L’Europe met au pas les distributions intragroupes
Publications d'expert | 24 mars 2016
La neutralité complète des distributions de filiales détenues à 95% dans le cadredu régime de l’intégration fiscale (CGI art. 223 B) était bien connue. Elle était toutefois soumise à une condition : que cette filiale soit française. Ainsi, les distributions en provenance de sociétés établies dans un autre pays de l’Union européenne ou de l’Espace économique européen ne pouvaient bénéficier au mieux que du régime des sociétés mères et filiales (CGI art. 216), à l’instar de celles effectuées par des filiales françaises hors intégration : elles se voyaient ainsi taxées à l’impôt sur les sociétés chez la société mère à raison d’une quote-part de frais et charges égale à 5% de leur montant.
La Cour de justice de l’Union européenne détenue à plus de 95% qui, si elle avait été établie en France, aurait objectivement été éligible au régime de l’intégration fiscale (CJUE, 2 septembre 2015, aff.
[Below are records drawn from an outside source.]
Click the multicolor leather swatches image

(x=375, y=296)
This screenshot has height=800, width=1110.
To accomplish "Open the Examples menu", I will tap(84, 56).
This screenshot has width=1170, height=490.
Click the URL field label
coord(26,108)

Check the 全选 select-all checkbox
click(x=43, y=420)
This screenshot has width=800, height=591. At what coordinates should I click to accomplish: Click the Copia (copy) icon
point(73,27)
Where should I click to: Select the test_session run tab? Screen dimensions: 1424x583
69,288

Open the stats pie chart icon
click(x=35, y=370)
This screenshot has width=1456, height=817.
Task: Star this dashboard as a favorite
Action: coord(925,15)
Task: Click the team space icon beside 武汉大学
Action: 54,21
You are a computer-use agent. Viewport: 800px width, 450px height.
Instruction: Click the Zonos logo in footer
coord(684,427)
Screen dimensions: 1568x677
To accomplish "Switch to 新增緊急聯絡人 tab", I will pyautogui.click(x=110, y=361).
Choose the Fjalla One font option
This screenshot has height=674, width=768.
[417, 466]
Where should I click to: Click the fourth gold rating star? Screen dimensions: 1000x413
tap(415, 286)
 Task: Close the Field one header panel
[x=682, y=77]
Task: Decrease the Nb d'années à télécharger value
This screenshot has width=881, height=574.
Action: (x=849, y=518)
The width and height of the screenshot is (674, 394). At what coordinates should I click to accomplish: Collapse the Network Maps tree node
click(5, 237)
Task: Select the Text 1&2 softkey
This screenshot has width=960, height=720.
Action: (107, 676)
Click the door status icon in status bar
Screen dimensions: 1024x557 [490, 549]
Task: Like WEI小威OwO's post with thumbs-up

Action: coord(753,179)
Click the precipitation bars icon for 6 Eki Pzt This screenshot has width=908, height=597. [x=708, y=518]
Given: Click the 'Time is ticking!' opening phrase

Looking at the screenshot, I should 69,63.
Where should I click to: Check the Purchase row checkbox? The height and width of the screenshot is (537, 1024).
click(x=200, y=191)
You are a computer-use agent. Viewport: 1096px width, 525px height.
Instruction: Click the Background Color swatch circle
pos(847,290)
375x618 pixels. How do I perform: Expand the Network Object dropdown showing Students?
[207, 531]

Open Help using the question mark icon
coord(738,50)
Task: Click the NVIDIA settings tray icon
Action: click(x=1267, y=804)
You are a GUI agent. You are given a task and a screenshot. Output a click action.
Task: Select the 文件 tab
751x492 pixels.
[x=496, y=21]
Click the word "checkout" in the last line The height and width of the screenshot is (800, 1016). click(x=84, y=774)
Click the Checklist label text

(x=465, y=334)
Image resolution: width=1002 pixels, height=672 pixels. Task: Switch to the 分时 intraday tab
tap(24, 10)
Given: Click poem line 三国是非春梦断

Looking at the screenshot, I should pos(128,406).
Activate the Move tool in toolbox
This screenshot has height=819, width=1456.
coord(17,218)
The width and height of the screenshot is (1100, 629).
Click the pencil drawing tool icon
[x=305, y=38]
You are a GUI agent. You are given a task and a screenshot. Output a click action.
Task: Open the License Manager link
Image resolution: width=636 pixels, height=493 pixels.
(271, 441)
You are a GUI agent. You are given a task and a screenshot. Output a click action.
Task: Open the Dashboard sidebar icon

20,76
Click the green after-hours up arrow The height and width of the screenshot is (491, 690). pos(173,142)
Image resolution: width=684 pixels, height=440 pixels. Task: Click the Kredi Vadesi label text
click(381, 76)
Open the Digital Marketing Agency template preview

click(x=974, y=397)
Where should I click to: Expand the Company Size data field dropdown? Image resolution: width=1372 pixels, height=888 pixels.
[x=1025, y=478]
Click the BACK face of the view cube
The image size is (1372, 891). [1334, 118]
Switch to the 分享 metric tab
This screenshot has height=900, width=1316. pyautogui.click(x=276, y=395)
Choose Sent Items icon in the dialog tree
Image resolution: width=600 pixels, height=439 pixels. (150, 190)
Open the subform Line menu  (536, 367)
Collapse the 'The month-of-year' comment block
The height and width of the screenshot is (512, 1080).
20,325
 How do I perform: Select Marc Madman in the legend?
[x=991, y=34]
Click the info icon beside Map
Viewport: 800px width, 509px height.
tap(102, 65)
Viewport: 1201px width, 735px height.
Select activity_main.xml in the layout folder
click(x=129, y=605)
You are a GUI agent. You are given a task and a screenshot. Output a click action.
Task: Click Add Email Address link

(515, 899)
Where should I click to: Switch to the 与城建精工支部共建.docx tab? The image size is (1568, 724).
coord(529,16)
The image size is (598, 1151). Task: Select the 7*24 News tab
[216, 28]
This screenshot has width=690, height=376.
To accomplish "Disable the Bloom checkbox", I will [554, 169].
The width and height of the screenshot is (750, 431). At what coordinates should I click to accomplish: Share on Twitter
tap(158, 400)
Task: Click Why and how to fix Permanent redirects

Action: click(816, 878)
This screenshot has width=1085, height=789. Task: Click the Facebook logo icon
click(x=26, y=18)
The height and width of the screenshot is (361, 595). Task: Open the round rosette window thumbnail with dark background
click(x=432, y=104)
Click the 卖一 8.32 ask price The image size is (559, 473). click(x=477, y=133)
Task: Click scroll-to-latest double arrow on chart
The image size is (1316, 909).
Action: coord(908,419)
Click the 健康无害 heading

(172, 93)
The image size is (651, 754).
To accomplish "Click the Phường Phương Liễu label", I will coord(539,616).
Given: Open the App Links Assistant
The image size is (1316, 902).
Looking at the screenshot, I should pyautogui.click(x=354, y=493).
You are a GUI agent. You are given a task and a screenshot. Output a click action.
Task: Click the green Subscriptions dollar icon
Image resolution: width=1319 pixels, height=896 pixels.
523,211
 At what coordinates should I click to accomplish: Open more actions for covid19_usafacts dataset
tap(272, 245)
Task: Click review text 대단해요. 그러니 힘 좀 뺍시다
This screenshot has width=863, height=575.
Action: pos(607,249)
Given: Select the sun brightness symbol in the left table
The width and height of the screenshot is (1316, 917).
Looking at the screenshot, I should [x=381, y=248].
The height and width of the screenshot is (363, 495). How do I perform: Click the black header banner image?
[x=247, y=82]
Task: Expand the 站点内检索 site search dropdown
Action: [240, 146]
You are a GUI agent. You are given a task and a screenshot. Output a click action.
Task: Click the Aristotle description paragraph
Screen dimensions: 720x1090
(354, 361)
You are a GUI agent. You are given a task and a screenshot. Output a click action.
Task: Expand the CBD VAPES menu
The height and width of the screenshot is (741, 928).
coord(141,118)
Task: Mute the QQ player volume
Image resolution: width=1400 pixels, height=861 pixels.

C-386/14, Groupe Steria SCA). Il a ainsi été jufgé dans ce cas particulier que l’application de la quote-part de frais et charges de 5% portait atteinte de manière injustifiée à la liberté d’établissement. Cette solution, très attendue, pouvait dès lors ouvrir la voie à de nombreuses demandes de remboursement pour les années non prescrites, contentieux déjà évalué à 340 millions d’euros fin 2015.
Certains spécialistes anticipaient une suppression pure et simple par le gouvernement de la neutralisation des distributions internes à un groupe d’intrégration fiscale, disposition d’ailleurs pointée du doigt par la Cour des compttes en 2011 au regard de son coût annuel – 1.6 milliards d’euros. Il eût effectivement été plus favorable d’étendre la neutralité fiscale des distributions intragroupe aux filiales européennes détenues à 95%, mais la situation des finances publiques laissait craindre que cette jurisprudence communautaire ne soit finalement perçue comme un coup de pouce budgétaire inespéré par Bercy … A moins qu’une telle extension puisse être compensée mais les solutions envisagées effrayaient le patronat.
En définitive, et s’il a bien été mis fin à la neutralisation des remontées de dividendes intragroupes, celles perçues de filiales françaises fiscalement intégrées continuent à bénéficier de règles dérogatoires au droit commun, étant désormais soumises à la taxation d’une quote-part de frais et charges réduite à 1% de leur montant – contre 5% dans le cadre du régime des sociétés mères et filiales. En parallèle, et suivant les prescriptions de la CJUE, les distributions de filiales européennes détenues directement ou indirectement à 95% bénéficient elles aussi de cette nouvelle quote-part à taux réduit de 1%. Une issue qui tend finalement à satisfaire tout le monde, qu’il s’agisse des groupes à vocation européenne ou des entreprises franco-françaises n’ayant pas opté pour l’intégration fiscale.
En outre, il convient de relever que contrairement à l’ancien dispositif, qui réservait la neutralisation de la quote-part de frais et charges aux distributions versées par une société membre du groupe depuis plus d’un expertise, le taux de 1% concerne dorénavant les dividendes mis en paiement au cours du premier exercice de constitution du groupe. l’ensemble de ces modifications s’appliquent aux distributions effectuées au cours des exercices ouverts à compter du 1er janvier 2016.
En pratique, la société mère intégrante devra donc êter en mesure de justifier l’assujetissement à un impôt équivalent à l’impôt sur les sociétés des filiales étrangères distributrices, de leur niveau de détention et du fait que leur date d’ouverture coïncide avec celle des sociétés membres du groupe fiscal. Des précisions sont attendues s’agissant de la délivrance de l’accord de la filiale, condition classique d’appartenance au périmètre d’intégration. A noter également que la quote-part de frais et charges de 1% sera appliquée pour l’établissement du résultat individuel de la société membre qui a perçu les dividendes , et non pour l’établissement du résultat d’ensemble.
Précisons encore, à toutes fins utiles, que les sociétés concernées pourront, le cas échéant, contester jusqu’au 31 décembre 2016 l’impôt sur les sociétés payé indûment au titre de l’exercice clos en 2014 sur le fondement de l’arrêt Steria.